--- Reading text ---
Orlo

Cultural Memory: An Interview with Carolyn Finney

Berkeley, California; Spring-Summer, 2012

by Casey Bush and Tom Webb

Carolyn Finney is a geographer who has discarded maps in favor of storytelling. The UC Berkeley assistant professor has abandoned cartography for cultural narrative. She looks to expand our green horizons with a populated landscape including people like former slave Israel Parson Jones, whose family lived for generations in the lowland that is now Biscayne National Park, and who died as one of the first African-American millionaires. Finney’s forthcoming book, Black Faces, White Places: African-Americans in the Great Outdoors (University of Georgia Press), expands the color palate that is the history and the face of modern environmentalism.

Finney’s unusual career route included 12 years pursuing acting in New York before trekking in Africa and Asia led her to re-enter academia and attempt to redefine the “white wilderness” that has led to a racialization of envi­ronmental concerns. As part of that work, she counted the faces of color in 10 years of Outside magazine, finding only 100 out of 4,000 that were not white. But Carolyn Finney is not an outsider herself and instead is working to change the place of African-Americans in the green movement as a member of the National Park Advisory Board and the Second Century National Parks Commission, among other appointments and awards. Finney earned her undergraduate degree from Western Washington University and her Ph.D. in geography from Clark University.

TBD I wanted to ask about reactions to your work so far, specif­ically from the Park Service and the conservation community.

CF In terms of the conservation community, which is traditionally predominantly white, and the National Park Service, which is changing over time—they are looking at the demographics. All you have to do is read the U.S. census. At some really basic level you are seeing how we are significantly shifting in terms of racial and ethnic diversity, and what does that mean for the conservation community and organizations like the Park Service that want to stay relevant? They are actually going to have to address the issue, and have that be addressed at a lot of different levels in terms of stewardship, engagement, leadership. Who is getting jobs, who is taking part?

I’m being inundated by all different sectors that are looking for ways to figure it out. So the short answer would be that I’m getting a lot of positive feedback. The people just want to know how are we going to do this? And how do we do this well? And for a lot of these organizations, they’ve actually been doing this for a long time, or they think they have been doing it for a long time. And I would say that for many of these organizations, whether they are huge like the Park Service or smaller nonprofits, that they often do these things as projects within calendar years. This year we have a budget, so this year we can address diversity, but next year we don’t. For me, it’s getting organizations to understand it’s an ongoing process.

TBD What about your place in academia—how does your emerging discipline fit into the field of geography?

CF I don’t call myself an academic. I say I work in academia; it’s very par­ticular for me because most of the work I do is out there in the world of people—it’s not largely sitting at my desk behind my computer. I like to emphasize that it’s about the work on the ground. I would say that I might be doing things a little differently, because part of my own politics (I have to be really careful here) is to challenge what academia has historically considered to be valued knowledge. Because we have large communities of people, whether it’s by race or ethnicity or any other difference, that have been largely unable to participate in that knowledge production but have their own set of knowledge that is important and valuable in their lives. Instead of having researchers come into communities, take that information, and use it for their own means—it’s really about, how do we do that differently?
--- Information provided ---
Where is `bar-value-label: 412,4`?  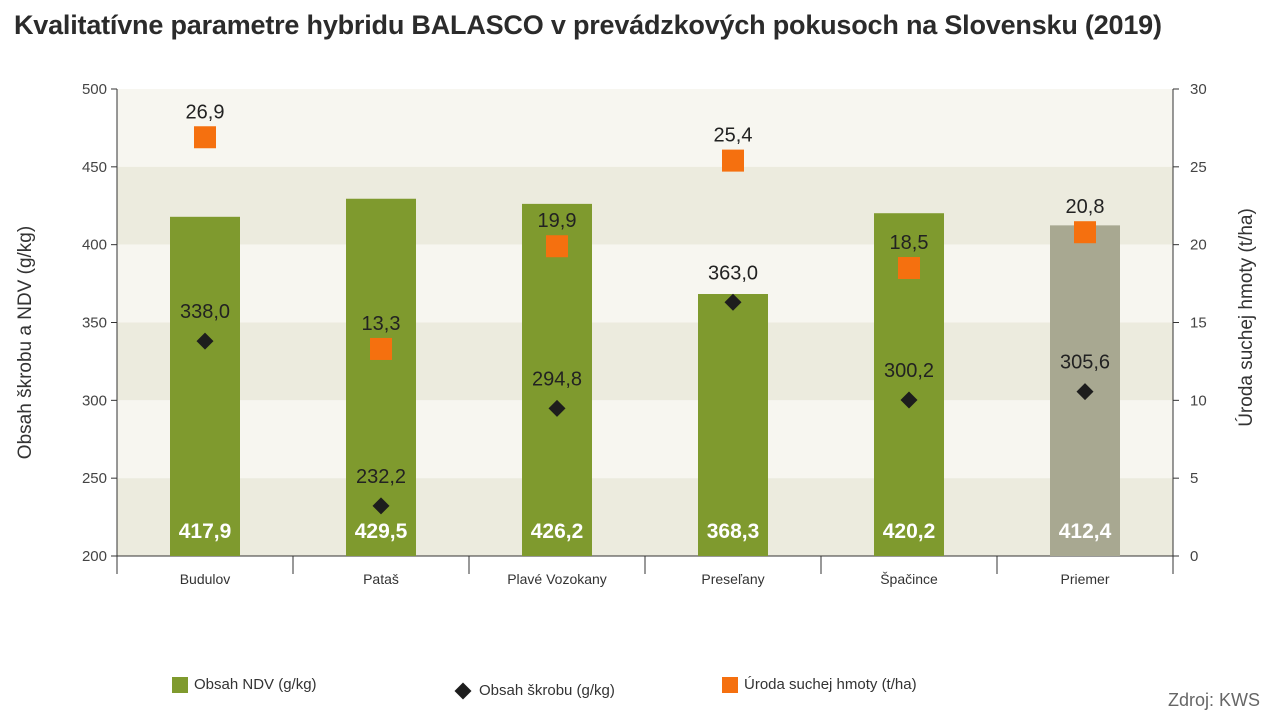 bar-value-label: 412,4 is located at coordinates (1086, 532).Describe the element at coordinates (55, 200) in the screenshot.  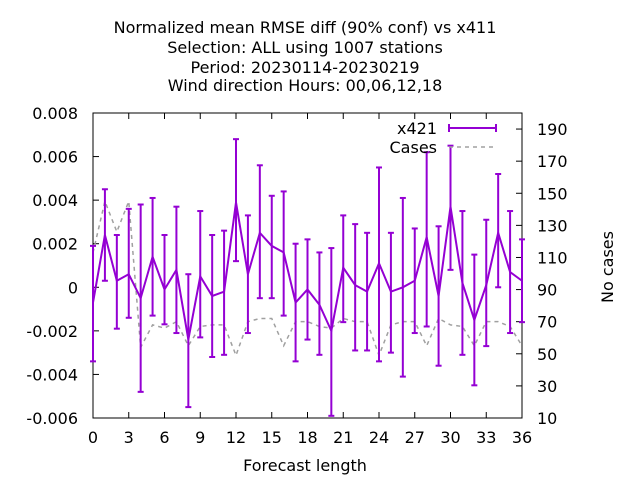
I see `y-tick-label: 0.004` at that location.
---
- _Problems to work on_
[1] In the interview with Carolyn Finney, how many of the 4,000 faces she counted in ten years of Outside magazine were not white?
[2] Proceed with the interview with Carolyn Finney, beginning immediately after its final sentence.

- _List of answers_
[1] 100

[2]
How do we recognize communities out there that have a set of knowledge that is maybe orally transmitted, that’s been written down in their own way, shared in their own way, that is valuable and counts? And this for me has to do with the environment as well. That people have their own environmen­tal experiences that count and are important in their own lives. How do we have relationships with reciprocity as researchers with people out there in the world and communities on the ground, so that we can share what we know and we can collaborate? Out of that collaboration is where there is a potential for something new to emerge.

TBD One of the great contributions I found on the Internet is that you started a small industry in the story of Israel Parson Jones and King Arthur and Sir Lancelot Jones.

CF I love that, “a small industry.”

TBD I can’t find your writing about it, but I can find a lot of other people giving you credit for it.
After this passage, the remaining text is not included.